The typical holding of ten hides may perhaps be usefully regarded, from a fiscal point of view, as a unit for purposes of revenue, at a time when that revenue under tribal custom consisted chiefly of food rents paid in kind for the King’s or the chieftain’s use.
Clause 70 of the Dooms of Ine fixes in detail the food rent of ‘ten hides’ ‘to fostre’ or ‘on feorm.’
If the unit of ten hides were not the customary unit for these food rents on the Royal domains why should the details of the food rent of ten hides have been made the subject of an isolated clause like this?
Land grants of 10 hides.
Again, if we turn to the grants made by King Ine to the monasteries, they become intelligible if the system of management of the Royal domains in units and multiples of ten hides may be understood to underlie them. When Ine grants to Aldhelm, then Abbot of Malmesbury, ‘45 cassati’ in the county of Wilts, the grant is found to consist of groups of ‘manentes’ in four different places. And the groups consist of 5, 20, 10, and 10.[262] When Ine makes a grant to Abbot Bernald of land in Somersetshire it consists of three groups of 20, 20, and 20 cassati or manentes from three different estates.[263] And when he makes a similar grant to Glastonbury it consists of 10, 10, 20, 20 hides and one hide in five different places in Somersetshire.[264]
So also when Bede mentions the donations by King Oswy to the Abbess Hilda of 12 possessiuncula terrarum he adds that six were in the province of Deira and six in Bernicia and that each of them consisted of 10 familiæ, so that in all there were 120.[265]
Now it would seem that as ealdormen were set over shires so gesithcund men may have been set over smaller units of 10 hides or multiples of 10 hides, holding them as lænland, not only for services rendered, but also with some kind of subordinate official or even judicial functions.

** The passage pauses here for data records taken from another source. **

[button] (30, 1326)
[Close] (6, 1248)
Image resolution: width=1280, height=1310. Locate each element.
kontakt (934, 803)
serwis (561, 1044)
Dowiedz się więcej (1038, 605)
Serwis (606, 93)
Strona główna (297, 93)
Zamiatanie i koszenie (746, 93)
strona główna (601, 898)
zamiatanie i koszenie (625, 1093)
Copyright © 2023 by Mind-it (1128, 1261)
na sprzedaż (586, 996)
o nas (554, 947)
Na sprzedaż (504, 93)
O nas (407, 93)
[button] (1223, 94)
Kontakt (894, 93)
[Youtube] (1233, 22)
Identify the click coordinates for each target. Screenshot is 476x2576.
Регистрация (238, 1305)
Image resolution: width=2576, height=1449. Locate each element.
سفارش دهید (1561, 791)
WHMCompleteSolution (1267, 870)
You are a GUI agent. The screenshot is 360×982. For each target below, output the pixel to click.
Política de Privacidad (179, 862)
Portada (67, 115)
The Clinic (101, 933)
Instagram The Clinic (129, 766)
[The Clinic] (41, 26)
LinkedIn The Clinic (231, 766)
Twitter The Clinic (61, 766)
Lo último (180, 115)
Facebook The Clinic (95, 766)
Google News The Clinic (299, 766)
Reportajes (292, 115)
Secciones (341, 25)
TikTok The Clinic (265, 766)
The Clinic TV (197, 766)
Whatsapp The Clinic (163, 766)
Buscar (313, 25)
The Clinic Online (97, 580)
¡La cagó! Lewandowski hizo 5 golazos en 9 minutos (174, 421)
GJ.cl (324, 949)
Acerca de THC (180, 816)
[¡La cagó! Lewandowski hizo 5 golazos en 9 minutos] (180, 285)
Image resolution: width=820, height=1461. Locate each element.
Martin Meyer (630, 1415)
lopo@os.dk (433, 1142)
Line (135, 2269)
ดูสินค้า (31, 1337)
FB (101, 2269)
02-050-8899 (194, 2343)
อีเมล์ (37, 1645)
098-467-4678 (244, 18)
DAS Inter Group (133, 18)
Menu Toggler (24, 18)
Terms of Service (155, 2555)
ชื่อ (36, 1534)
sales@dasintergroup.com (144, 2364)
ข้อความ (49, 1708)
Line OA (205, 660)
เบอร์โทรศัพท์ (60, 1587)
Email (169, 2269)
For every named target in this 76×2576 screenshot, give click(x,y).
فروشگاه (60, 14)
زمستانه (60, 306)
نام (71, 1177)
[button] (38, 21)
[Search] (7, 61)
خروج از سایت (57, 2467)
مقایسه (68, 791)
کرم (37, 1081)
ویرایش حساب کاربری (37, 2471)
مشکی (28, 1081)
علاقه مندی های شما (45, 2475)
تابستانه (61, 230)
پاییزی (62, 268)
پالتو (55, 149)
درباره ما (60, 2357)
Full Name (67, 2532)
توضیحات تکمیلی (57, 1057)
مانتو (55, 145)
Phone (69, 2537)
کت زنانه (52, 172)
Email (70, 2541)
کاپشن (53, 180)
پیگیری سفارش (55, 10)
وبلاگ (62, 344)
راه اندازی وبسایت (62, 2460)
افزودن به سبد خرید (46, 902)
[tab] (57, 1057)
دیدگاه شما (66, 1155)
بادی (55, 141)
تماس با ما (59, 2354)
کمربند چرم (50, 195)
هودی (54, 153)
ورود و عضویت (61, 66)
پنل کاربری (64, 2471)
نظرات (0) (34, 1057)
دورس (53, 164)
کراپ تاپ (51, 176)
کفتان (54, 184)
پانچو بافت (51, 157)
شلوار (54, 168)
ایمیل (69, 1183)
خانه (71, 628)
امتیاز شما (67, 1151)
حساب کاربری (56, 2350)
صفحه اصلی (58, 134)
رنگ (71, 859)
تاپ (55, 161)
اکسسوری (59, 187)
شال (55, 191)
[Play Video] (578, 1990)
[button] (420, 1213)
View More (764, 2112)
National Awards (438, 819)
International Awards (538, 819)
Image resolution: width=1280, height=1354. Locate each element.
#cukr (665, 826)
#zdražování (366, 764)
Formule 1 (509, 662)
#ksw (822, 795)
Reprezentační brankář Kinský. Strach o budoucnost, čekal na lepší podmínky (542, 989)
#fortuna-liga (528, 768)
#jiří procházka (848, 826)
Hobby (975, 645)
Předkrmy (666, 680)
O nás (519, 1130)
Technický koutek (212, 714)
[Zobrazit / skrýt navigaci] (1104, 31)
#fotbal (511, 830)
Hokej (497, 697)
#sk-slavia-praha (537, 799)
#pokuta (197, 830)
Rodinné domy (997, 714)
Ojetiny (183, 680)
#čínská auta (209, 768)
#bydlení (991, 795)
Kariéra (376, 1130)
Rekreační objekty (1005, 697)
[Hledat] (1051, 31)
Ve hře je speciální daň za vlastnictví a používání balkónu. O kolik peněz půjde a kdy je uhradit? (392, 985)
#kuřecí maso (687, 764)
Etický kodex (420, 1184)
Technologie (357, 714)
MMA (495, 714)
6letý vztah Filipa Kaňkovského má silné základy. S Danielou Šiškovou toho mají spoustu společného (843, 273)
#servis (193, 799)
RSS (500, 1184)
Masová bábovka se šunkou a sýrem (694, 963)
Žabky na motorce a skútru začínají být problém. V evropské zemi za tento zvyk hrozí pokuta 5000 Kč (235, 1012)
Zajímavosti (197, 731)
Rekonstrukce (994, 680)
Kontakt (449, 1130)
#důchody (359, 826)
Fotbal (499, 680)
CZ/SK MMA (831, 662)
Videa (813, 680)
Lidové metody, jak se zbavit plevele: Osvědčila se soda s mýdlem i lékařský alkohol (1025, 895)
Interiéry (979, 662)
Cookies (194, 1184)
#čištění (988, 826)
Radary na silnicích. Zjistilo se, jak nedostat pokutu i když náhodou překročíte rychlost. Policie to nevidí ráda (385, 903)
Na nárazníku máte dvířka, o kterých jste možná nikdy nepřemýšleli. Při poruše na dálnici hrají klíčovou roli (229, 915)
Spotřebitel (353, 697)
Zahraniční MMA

Official position of the gesithcundman.
Schmid long ago pointed out that the translator of Bede in six passages translated the Latin comes by ‘gesith’ or ‘gesithcundman.’[266] This seems to imply that his position was in some sense an official one, subordinate indeed to the ealdorman’s, as we may also learn from the translator of Bede. For while he translates the ‘villa comitis’ of Bede as the ‘gesith’s hus’ he translates the ‘villa regis’ as the residence of the king’s ealdor (‘botl cyninges ealdor’).[267]